━━ Input data

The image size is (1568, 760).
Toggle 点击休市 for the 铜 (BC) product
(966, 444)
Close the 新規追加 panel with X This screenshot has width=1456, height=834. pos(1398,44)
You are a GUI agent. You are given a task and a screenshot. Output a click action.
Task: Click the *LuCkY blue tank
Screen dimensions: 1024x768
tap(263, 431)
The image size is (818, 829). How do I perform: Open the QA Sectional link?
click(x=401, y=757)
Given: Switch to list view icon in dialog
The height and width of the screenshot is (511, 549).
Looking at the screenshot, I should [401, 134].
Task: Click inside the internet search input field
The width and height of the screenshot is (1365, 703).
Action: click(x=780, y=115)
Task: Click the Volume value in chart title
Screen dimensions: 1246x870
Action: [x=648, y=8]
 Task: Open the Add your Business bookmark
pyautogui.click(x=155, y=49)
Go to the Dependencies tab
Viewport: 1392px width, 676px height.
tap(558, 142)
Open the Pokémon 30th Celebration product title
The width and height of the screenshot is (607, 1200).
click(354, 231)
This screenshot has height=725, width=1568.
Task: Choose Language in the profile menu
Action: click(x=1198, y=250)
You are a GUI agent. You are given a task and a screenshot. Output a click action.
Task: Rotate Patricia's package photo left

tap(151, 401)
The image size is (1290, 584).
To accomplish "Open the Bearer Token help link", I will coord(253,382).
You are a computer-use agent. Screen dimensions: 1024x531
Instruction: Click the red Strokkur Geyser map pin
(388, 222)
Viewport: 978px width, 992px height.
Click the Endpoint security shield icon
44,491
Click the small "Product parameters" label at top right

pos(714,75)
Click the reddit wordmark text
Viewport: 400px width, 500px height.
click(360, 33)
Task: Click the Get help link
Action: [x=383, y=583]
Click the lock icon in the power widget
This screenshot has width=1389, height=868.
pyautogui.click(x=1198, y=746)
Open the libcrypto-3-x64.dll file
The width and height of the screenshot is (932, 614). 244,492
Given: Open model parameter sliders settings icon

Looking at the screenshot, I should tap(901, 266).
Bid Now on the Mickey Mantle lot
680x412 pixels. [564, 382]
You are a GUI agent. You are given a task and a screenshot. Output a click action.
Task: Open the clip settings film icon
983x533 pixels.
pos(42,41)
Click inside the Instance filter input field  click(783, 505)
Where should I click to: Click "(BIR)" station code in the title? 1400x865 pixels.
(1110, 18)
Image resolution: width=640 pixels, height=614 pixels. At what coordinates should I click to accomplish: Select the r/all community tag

━━━━

Task to carry out:
Return, from the entries, each line that holds "field".

Answer below:
Task: Click inside the internet search input field
Click inside the Instance filter input field  click(783, 505)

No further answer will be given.